米国8月12日、MLB機構はサンディエゴ・パドレスのフェルナンド・タティス・ジュニアが禁止薬物を使用したとして、80試合の出場停止処分を下したと発表。タティスによると当初異議申し立てを行ったが、自らの不注意による結果のため取り下げたという。同日から無給出場停止、$3MM弱の減額となる。今季は残り試合48試合と、来季最多32試合の欠場が決まった。加えて今年のポストシーズン戦と、来春行われる予定のワールドベースボールクラシックへの出場も不可能となった。なおポストシーズン戦は出場停止試合数にカウントされる。

タティスは今年1月故郷ドミニカ共和国でのバイク事故で手首を骨折。ロックダウン中で球団と連絡が取れず、3月半ばのキャンプ開始直後にようやく手術。今月ようやくAAサンアントニオ・ミッションズでリハビリ出場を開始し、来週にも今季メジャー初出場と見込まれていた。

先のバイク事故とPED違反で今季全休となったタティスは、1961年以降MVPトップ3以内に入った翌年全休する3人目の選手に。 残りの2人であるヒューストン・アストロズのモイゼス・アルーはNLのMVP3位だった1998年後のオフシーズンにトレッドミルの事故でACL裂傷、ロサンジェルス・ドジャースの伝説的左腕サンディ・コーファックスはNLのMVP2位の票を獲得した1966年を最後に突如引退している。

タティスが使用したとされる薬物はクロステボルという弱いアナボリックステロイドの一種で筋肉増強剤として作用する。1960-70年代の東ドイツで使われ始め、効力は他種に比べ弱く検知しづらかったが、検査方法が発達し近年は尿検査で検知が容易になったという。2012年にフィリーズのフレディ・ギャルビス、2016年にマーリンズのディー・ゴードンが同薬物で陽性反応が出て処分を受けている。

#### [課題]
1 - タティスの記事の「タティスが使用したとされる薬」から「反応が出て処分を受けている。」までを、一字も変えずに打ち直してください。
2 - タティスの記事を読んで、次の問いに答えてください。
(a) タティスは何試合の出場停止処分を受けましたか。
(b) タティスが手首を骨折したのは、どこでの何の事故ですか。
(c) クロステボルが使われ始めたのは、いつ、どこですか。

データセットの記録

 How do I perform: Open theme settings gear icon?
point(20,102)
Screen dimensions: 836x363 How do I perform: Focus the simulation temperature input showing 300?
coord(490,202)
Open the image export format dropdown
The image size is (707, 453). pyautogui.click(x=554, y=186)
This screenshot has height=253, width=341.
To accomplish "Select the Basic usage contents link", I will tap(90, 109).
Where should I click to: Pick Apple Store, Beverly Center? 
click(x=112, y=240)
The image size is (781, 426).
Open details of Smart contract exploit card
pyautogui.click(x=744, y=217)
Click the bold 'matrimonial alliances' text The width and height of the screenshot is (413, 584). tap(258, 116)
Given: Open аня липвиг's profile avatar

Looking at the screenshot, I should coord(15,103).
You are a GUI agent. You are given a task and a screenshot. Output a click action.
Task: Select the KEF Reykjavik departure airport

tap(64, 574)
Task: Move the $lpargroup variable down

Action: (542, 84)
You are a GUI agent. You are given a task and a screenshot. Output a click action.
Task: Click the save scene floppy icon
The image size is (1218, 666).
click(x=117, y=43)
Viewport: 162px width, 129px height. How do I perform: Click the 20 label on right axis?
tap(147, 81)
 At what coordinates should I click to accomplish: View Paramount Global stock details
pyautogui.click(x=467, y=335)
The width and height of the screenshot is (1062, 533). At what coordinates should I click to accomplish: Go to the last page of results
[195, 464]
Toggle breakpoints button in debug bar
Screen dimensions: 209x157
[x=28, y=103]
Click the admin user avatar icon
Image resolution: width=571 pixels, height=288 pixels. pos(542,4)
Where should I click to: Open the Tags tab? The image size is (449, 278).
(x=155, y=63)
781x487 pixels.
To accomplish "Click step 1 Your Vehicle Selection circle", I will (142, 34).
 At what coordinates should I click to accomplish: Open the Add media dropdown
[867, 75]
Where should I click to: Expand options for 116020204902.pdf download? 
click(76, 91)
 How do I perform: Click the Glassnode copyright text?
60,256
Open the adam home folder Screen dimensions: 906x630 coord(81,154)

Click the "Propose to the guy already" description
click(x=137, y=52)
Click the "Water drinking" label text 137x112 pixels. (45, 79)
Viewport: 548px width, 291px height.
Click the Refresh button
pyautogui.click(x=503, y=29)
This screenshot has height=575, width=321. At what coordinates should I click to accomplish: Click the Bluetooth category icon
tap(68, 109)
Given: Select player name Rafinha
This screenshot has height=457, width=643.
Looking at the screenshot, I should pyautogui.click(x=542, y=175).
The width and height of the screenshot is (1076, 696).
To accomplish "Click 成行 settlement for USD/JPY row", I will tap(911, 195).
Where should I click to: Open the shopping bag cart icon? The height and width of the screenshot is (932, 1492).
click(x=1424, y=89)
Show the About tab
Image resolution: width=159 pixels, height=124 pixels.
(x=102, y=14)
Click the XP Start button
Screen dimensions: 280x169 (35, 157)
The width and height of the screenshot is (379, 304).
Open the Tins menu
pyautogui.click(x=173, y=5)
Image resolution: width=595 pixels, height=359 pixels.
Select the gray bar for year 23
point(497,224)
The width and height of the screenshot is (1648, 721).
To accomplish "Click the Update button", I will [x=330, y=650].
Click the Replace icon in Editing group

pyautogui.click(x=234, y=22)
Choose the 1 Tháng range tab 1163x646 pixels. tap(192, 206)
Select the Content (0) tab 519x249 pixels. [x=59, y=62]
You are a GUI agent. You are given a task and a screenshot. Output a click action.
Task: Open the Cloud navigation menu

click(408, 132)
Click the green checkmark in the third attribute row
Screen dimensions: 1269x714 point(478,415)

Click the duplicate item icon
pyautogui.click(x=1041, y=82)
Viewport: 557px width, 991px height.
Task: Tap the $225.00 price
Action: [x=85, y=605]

#### [解答]
1 -
タティスが使用したとされる薬物はクロステボルという弱いアナボリックステロイドの一種で筋肉増強剤として作用する。1960-70年代の東ドイツで使われ始め、効力は他種に比べ弱く検知しづらかったが、検査方法が発達し近年は尿検査で検知が容易になったという。2012年にフィリーズのフレディ・ギャルビス、2016年にマーリンズのディー・ゴードンが同薬物で陽性反応が出て処分を受けている。

2 -
(a) 80試合
(b) 故郷ドミニカ共和国でのバイク事故
(c) 1960-70年代の東ドイツ